QUALI OBIETTIVI E VALORI NELLA VALUTAZIONE DELLA RICERCA? Stampa

Frutto di un’accettazione più o meno convinta, più o meno consapevole, più o meno rassegnata, l’attiva collaborazione dei settori scientifici è l’esito di una sistematica opera di persuasione, anche retorica, che conferma qualcosa di ben noto nella letteratura sull’argomento: ossia che la valutazione, come del resto tutti i dispositivi di controllo caratteristici dei nostri tempi («inspection age») e dei nostri sistemi sociali («audit society»), necessita di non essere avvertita come un corpo estraneo e invasivo ma come una prassi ovvia, naturale, che insomma non desti sorpresa. In prima battuta la direzione degli individui avviene oggi non più limitando direttamente le libertà, ma «liberando» autonome razionalità di auto-governo e autocontrollo (self-empowerment, self-management, self-accountability, ecc…) e, con esse, pratiche capillari di controllo reciproco: catene in cui ciascun anello sollecita quello vicino alla medesima condotta responsabile. Una volta acquisito l’habitus mentale adeguato («cambiare le menti», dice qualcuno) la macchina può partire; anzi, deve partire. Se una volta era nozione comune «Meglio nessuna valutazione che una cattiva valutazione», velocemente si è approdati al «Una valutazione è comunque necessaria» e adesso – ostinato di contro alle evidenze o rassegnato all’ineluttabile – campeggia il «Meglio anche la peggiore valutazione». Ma … meglio o peggio, buono e cattivo – in vista di cosa? Ne La scienza come professione Max Weber parla dell’impossibilità di presentare «scientificamente un atteggiamento pratico, tranne il caso della discussione sui mezzi per uno scopo che si presuppone dato». Forse si dovrebbe partire da questa consapevolezza, unita alla consapevolezza che sempre, nell’atto di definire metri e misure, si pongono anche gli obiettivi. All’opposto, giudicare cosa sia meglio o peggio senza avere esplicitato in relazione a quale obiettivo, o senza avere neppure presente con chiarezza l’obiettivo, è un esercizio soltanto astratto, ma non per questo privo delle peggiori ricadute concrete.
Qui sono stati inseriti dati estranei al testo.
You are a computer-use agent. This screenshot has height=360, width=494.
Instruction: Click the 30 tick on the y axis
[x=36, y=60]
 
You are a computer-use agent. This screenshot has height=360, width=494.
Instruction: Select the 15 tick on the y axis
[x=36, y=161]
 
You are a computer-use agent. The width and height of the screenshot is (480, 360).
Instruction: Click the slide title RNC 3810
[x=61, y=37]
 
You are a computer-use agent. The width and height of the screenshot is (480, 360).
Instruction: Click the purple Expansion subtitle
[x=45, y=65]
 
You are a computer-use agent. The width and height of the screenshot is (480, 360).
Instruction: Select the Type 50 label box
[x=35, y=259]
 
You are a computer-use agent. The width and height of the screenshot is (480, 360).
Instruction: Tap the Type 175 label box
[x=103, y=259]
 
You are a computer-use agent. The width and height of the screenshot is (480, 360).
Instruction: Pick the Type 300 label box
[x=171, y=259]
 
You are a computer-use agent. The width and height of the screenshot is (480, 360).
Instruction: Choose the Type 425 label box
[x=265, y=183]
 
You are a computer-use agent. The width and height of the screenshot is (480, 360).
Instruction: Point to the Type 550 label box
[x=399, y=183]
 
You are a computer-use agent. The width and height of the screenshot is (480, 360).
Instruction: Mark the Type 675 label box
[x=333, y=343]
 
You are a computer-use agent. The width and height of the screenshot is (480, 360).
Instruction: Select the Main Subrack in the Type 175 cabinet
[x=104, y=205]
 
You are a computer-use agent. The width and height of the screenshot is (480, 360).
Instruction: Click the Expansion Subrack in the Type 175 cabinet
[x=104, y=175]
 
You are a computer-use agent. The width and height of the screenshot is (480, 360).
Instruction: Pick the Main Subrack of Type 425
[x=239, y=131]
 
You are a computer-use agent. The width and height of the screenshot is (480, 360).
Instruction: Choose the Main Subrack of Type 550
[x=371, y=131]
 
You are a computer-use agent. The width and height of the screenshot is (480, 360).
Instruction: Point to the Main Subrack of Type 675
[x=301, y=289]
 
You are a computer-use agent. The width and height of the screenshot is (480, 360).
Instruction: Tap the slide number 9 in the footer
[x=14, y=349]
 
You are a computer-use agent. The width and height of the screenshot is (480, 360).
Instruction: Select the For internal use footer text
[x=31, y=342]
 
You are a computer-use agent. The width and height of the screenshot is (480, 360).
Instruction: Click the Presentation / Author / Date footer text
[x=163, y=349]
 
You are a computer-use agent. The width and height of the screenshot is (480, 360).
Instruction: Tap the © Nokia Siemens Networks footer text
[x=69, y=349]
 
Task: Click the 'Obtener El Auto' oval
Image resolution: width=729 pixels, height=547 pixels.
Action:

Rispetto a questioni del genere si avverte da noi un’insofferenza. Eppure altrove il dibattito scientifico sulla valutazione non guarda con sospetto agli aspetti teorici. Per esempio, capisce l’importanza – anche solo per evitare nella pratica gli errori più grossolani – di distinguere tra «valutazione ristretta» e «valutazione ampia», ciò che non corrisponde alla dicotomia elementare «valutazione interna» e «valutazione esterna», nel senso del riferimento al «chi» valuta (autovalutazione o agenzie terze), ma esprime una distinzione funzionale, riconducibile alla questione formale «Su quali basi normative si viene valutati?». La valutazione infatti (nesso ovvio a cui non sempre si pensa) opera in riferimento a valori. Bisogna quindi distinguere quali sono i valori che la guidano: se (valutazione ristretta) norme e valori costitutivi di una specifica disciplina scientifica – la quale sempre, in virtù di questo riferimento, premia o sanziona determinate azioni e risultati – oppure (valutazione ampia) la compagine di norme e valori di volta in volta dominanti nella società di appartenenza, certo non privi di influenza sulla scienza, ma in linea di principio distinti da quelli che vigono al suo interno.
La distinzione diventa decisiva in questioni come l’allocazione delle risorse, le scelte relative alle aree di ricerca da promuovere o dismettere e i progetti da sostenere, la delineazione dei profili professio­nali da perseguire. Di fatto «l’organizzazione liberale della scienza», il principio per cui essa va lasciata autorganizzarsi sul presupposto della sua naturale fecondità per il progresso economico-sociale, si è ristretto a spazi d’élite. Con l’entrata in scena dei «legittimi portatori di interesse» e della parola d’ordine «value for money» (sono soldi pubblici, bisogna renderne conto pubblicamente), si ritiene giustificato indicare alla ricerca le vie da battere, i rami da tagliare, le relazioni da stringere, i modelli da assumere. Su queste materie parrebbe che le decisioni non possano essere rimesse a studiosi e scienziati, ma neppure – questo è il nodo – possano prescindere da loro. Ciò genera tensioni inevitabili, oggetto di una vera e propria assiologia del sapere scientifico.